Deux souveraines de l’art lyrique viennent de leur donner vie avec brio, au Royal Opera House Covent Garden de Londres : Joyce DiDonato interprète Marie Stuart, Carmen Giannattasio, Élisabeth Ire. Elles nous répondent sous l‘œil bienveillant de celles qu’elles incarnent. Leurs portraits trônent à la National Portrait Gallery.
« Ce qui est exceptionnel – et à chaque fois, je suis étonnée -, c’est cette scène de la confrontation,» souligne Joyce DiDonato, «il n’y a rien d‘équivalent dans le monde de l’opéra. (…) J’aimerais pouvoir remonter le temps,» poursuit la mezzo-soprano américaine, «pour voir si Donizetti se disait : « ça va être fort !» Parce que c‘était un immense risque de mettre en scène cet opéra et de faire prononcer les mots : «vile bâtarde !» Pardonnez-moi, votre Majesté,» dit-elle en se retournant vers le tableau représentant Elisabeth Ire. « Donizetti composait principalement pour les catholiques italiens,» précise-t-elle, «donc il savait que Marie serait en quelque sorte, la préférée du public. Ces deux femmes extrêmement puissantes, fragiles et fortes en même temps, sont,» dit-elle, « toutes les deux retranchées dans leur propre vérité. Pour Marie, sa vérité, c’est le catholicisme, c’est le fait qu‘Élisabeth n’est pas l’héritière légitime du trône, c’est sa propre dignité, sa féminité,» estime-t-elle.

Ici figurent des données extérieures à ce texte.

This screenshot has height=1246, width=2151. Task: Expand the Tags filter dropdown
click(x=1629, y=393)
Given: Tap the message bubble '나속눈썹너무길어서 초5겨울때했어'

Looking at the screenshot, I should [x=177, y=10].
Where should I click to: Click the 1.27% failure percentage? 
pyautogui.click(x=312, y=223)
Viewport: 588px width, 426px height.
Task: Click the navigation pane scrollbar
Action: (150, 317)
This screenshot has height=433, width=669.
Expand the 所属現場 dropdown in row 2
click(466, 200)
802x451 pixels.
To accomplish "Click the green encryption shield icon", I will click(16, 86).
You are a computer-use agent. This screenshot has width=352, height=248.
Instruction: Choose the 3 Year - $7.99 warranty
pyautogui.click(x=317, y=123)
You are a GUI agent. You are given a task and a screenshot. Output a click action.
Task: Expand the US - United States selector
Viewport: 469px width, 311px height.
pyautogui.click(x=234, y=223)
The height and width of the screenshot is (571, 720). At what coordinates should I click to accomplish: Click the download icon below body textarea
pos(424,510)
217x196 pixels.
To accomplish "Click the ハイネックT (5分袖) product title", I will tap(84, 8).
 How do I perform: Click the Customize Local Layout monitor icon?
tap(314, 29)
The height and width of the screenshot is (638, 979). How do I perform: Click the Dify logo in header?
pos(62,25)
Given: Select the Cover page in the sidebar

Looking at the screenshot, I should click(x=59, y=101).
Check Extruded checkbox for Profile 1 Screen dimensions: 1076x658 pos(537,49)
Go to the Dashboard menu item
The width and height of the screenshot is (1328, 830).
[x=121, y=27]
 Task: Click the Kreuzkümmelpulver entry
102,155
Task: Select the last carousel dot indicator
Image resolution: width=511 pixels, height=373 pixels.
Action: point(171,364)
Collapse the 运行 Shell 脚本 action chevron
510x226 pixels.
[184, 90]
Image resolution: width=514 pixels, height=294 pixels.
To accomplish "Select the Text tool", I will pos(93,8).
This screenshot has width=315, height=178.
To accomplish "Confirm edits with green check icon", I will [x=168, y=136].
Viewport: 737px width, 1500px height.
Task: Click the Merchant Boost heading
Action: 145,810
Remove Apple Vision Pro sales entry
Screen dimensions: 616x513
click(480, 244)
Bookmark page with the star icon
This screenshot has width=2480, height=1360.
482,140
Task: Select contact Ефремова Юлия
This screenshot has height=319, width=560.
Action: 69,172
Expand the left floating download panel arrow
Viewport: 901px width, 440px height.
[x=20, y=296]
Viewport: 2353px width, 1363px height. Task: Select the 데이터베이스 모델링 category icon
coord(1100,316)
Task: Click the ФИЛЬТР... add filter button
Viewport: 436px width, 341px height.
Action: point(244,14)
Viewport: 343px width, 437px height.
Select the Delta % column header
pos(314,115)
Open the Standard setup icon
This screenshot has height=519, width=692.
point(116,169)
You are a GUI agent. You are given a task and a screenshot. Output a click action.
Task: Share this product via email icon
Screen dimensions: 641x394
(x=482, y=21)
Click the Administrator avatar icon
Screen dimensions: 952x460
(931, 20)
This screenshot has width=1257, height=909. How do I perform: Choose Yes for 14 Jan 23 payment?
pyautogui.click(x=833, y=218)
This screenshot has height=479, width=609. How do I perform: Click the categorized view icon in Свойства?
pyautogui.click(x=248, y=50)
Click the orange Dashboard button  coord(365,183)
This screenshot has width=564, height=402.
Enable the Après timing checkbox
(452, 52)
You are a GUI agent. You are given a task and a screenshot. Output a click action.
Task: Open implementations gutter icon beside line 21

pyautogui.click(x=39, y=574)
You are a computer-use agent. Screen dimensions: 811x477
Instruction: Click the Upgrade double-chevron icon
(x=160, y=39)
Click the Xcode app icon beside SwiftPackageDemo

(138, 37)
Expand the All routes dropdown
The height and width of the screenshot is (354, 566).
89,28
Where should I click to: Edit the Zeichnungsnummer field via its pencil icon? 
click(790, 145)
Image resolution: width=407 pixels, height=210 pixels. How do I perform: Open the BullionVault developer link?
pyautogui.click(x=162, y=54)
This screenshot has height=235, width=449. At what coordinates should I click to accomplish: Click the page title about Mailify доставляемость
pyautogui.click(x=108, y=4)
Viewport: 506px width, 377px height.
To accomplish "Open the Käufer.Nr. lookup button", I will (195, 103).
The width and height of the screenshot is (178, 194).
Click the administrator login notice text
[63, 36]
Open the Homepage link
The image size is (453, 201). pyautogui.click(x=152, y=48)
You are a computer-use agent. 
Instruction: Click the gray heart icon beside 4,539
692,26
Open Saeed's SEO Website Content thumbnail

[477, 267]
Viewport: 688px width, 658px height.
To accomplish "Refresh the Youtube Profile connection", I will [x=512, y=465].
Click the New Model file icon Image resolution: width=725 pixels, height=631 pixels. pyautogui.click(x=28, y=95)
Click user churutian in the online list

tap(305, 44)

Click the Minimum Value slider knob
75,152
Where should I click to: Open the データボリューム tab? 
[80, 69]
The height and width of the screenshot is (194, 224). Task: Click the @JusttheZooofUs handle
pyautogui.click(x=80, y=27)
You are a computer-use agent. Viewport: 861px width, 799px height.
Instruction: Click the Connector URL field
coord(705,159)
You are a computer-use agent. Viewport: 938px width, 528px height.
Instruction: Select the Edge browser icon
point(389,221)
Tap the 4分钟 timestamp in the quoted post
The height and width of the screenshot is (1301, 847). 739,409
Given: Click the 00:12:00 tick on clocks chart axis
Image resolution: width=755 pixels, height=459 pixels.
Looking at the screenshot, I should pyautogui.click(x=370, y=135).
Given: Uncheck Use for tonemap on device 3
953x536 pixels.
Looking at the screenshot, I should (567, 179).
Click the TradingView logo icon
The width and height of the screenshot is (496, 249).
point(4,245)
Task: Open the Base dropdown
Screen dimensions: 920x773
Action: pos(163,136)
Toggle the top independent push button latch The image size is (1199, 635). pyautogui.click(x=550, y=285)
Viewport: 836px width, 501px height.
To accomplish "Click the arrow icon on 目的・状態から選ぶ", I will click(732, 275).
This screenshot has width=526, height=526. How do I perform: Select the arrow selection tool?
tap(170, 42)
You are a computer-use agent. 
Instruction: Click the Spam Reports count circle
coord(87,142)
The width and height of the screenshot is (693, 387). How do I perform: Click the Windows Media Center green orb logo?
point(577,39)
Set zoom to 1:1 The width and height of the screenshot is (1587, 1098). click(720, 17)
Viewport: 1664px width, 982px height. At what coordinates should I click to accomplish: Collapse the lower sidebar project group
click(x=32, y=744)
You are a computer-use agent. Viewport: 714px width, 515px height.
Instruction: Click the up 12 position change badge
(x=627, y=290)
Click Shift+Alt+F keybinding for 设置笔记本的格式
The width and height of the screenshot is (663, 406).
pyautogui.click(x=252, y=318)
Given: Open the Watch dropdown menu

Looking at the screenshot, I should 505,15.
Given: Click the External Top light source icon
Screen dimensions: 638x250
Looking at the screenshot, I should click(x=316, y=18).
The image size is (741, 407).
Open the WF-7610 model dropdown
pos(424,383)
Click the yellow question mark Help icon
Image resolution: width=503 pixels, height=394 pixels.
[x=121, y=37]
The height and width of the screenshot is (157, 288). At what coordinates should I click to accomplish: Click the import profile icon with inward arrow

Carmen Giannattasio, soprano italienne, intervient : « ça, c’est évidemment le point de vue de Marie, la catholique ; celle-ci devient l’héroïne, la victime qui se sacrifie sur l’autel de la politique, mais historiquement, la véritable Marie était loin d‘être un ange,» affirme-t-elle. Sa partenaire de scène l’interrompt : « Elle était juste un compliquée ! »
Carmen Giannattasio poursuit : « Un peu compliquée, oui. Quelques amants, quelques meurtres, elle obtenait toujours ce qu’elle voulait !» Et «ce qui est le plus frustrant pour Élisabeth qui est une femme de pouvoir – c’est une reine, elle peut tout avoir et elle a tout -,» ajoute-t-elle, « c’est qu’elle ne peut pas obtenir l’amour du seul homme qu’elle veut. C’est ce qui explique cette scène, je ne dirais pas de « séduction », mais plutôt de tentative de viol !» lance-t-elle.
Sur sa performance personnelle, la soprano nous confie : «je me sens vraiment actrice, il ne faut pas oublier que l’opéra quand il a été inventé par Monteverdi a été défini ainsi : « jouer en chantant » ; donc, d’abord, on joue et après, on chante !» assure-t-elle.
De son côté, Joyce DiDonato estime que ce rôle de Marie Stuart est « le plus ambitieux» de son répertoire : « c’est ambitieux vocalement, mais aussi certainement d’un point de vue dramatique et émotionnel, je dois mettre tout ce que je suis dans ce rôle pour l’incarner comme je le veux, » insiste-t-elle.
Les représentations de Maria Stuarda au Royal Opera House Covent Garden ont donné le coup d’envoi de « Suona Italiano», le plus grand festival de musique italienne (classique, jazz et folk) qui cette année a lieu en Grande-Bretagne jusqu’en décembre. L‘évènement coïncide avec les six mois de présidence italienne du Conseil de l’Union européenne.